◆ Aim ◆
Reproduce the lines below verbatim, from the line containing "Given: Step back one time step" through the last line, both ends included. Leave the pictures out of your answer.

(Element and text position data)
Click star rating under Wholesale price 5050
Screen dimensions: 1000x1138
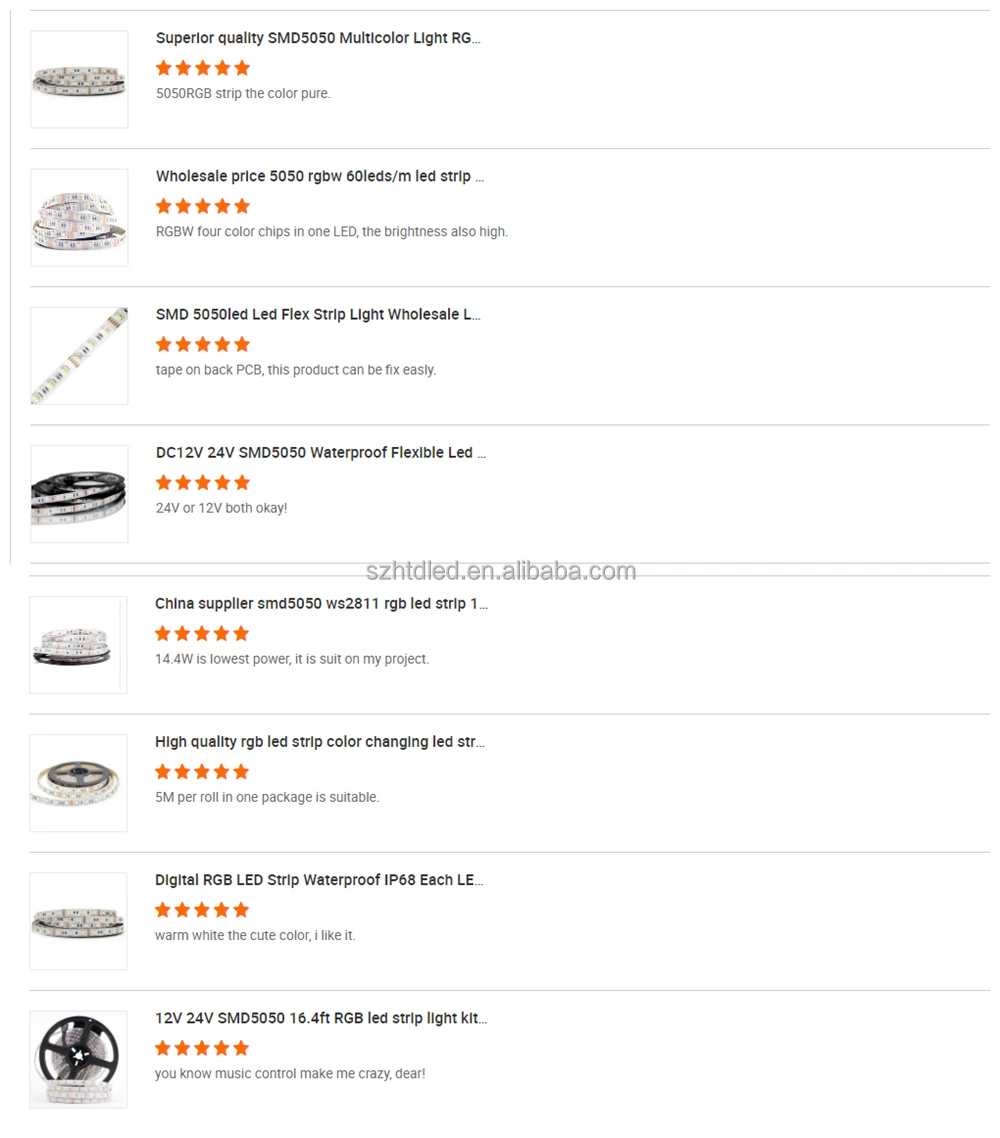202,206
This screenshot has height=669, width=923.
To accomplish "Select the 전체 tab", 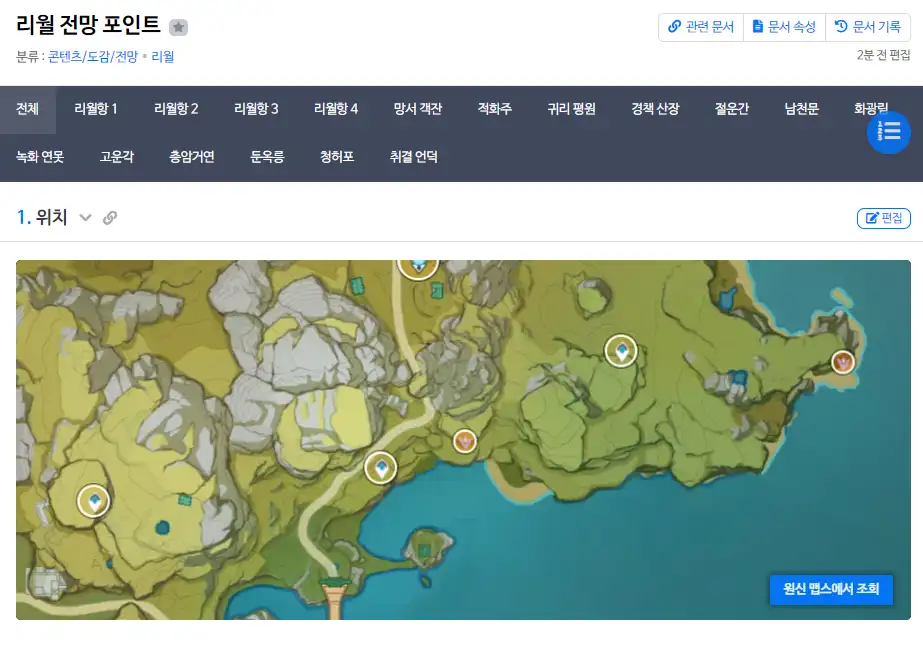I will click(x=28, y=109).
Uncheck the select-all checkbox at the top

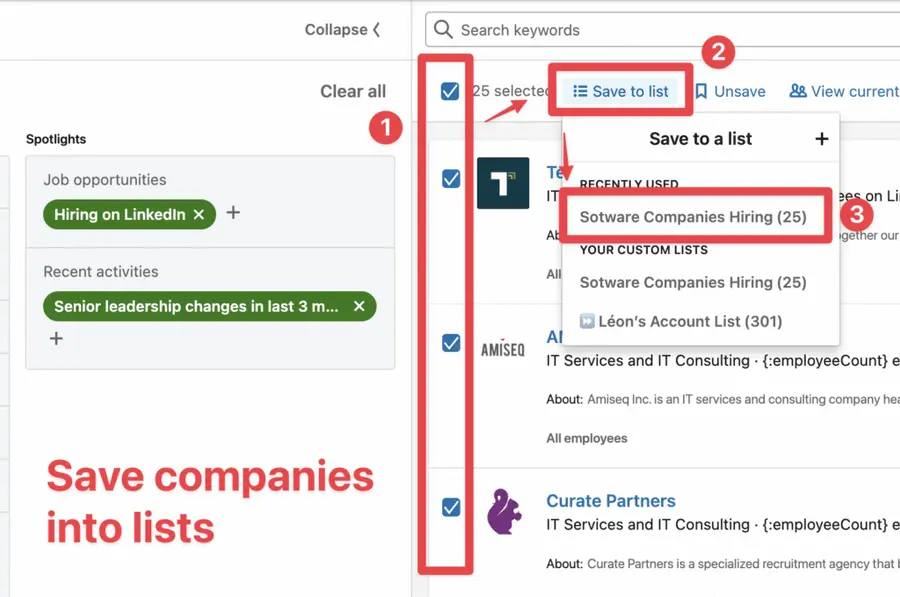[452, 89]
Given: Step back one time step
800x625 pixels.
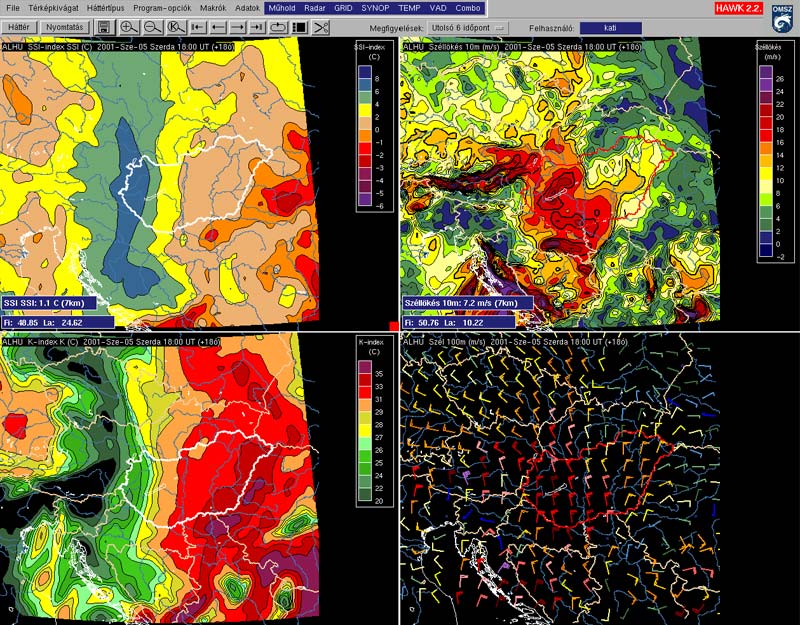Looking at the screenshot, I should point(219,27).
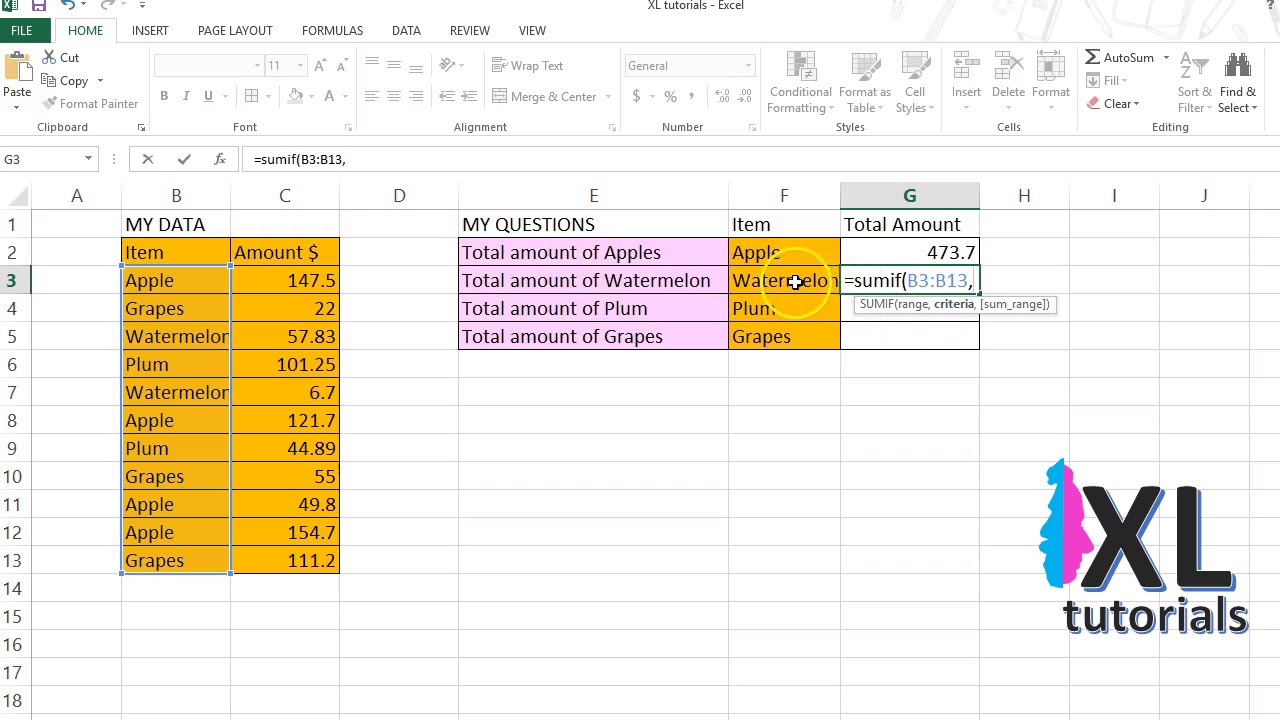Switch to the FORMULAS tab
Image resolution: width=1280 pixels, height=720 pixels.
(x=332, y=30)
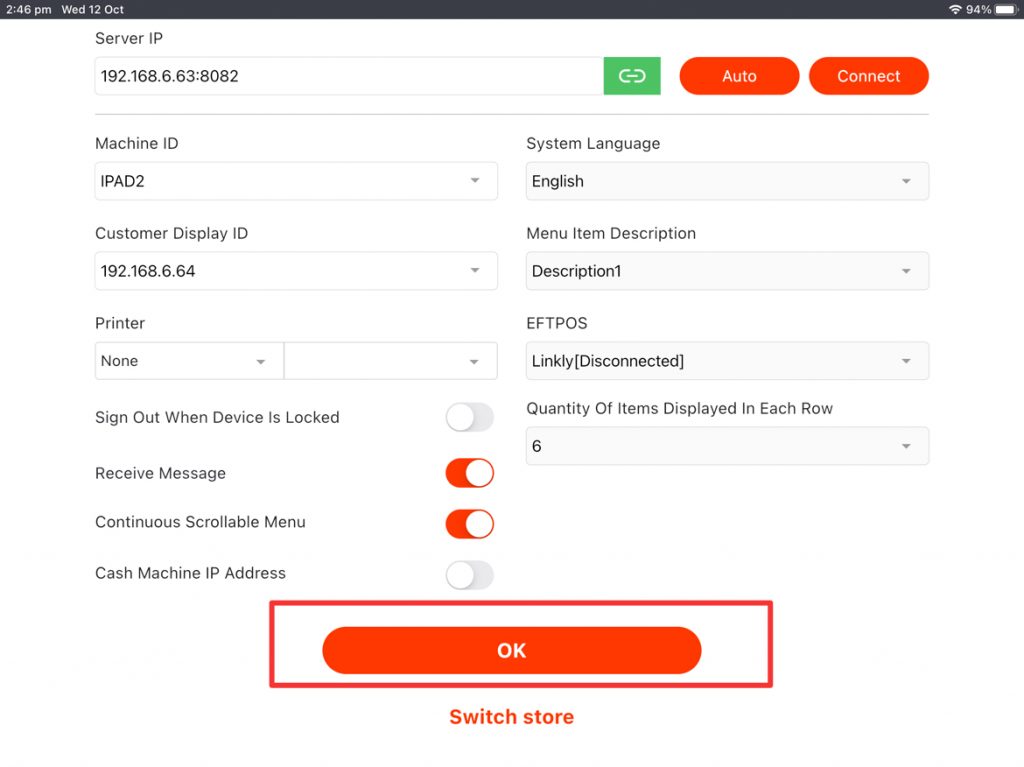Tap the battery icon in status bar
The image size is (1024, 767).
[1005, 9]
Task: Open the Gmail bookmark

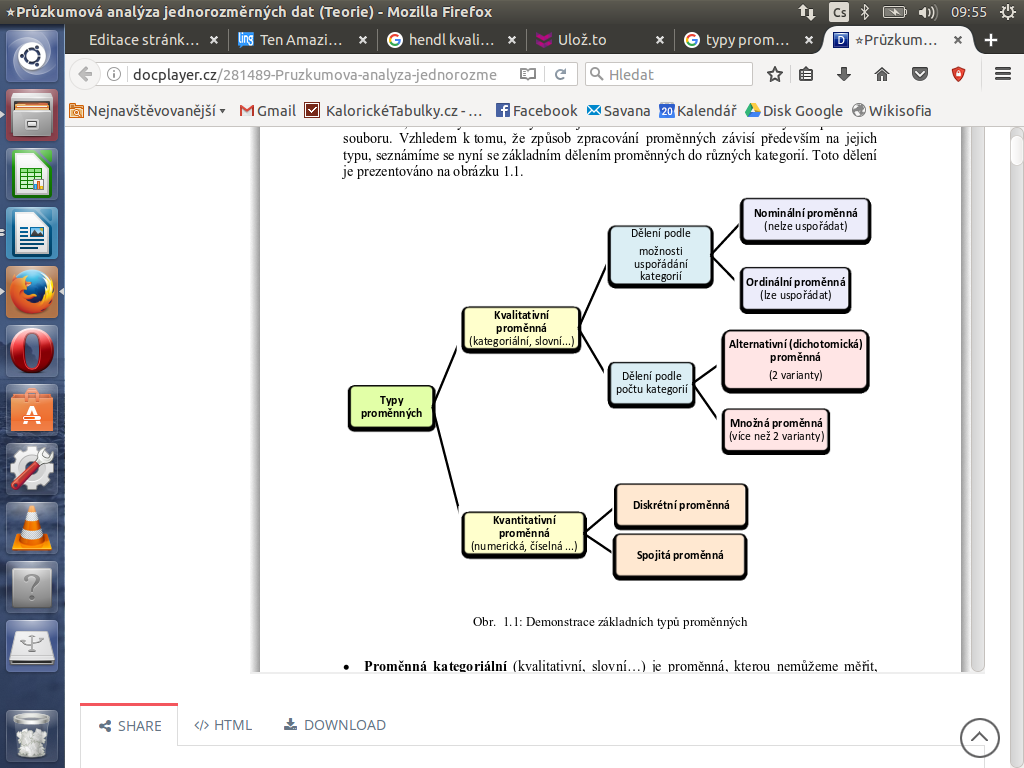Action: point(268,111)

◆ Written reply ◆
Given: Step back one time step
800x625 pixels.
Looking at the screenshot, I should point(219,27).
Switch to the FORMULAS tab
Image resolution: width=1280 pixels, height=720 pixels.
(x=332, y=30)
Tap the battery icon in status bar
The image size is (1024, 767).
[1005, 9]
Task: Open the Gmail bookmark

Action: point(268,111)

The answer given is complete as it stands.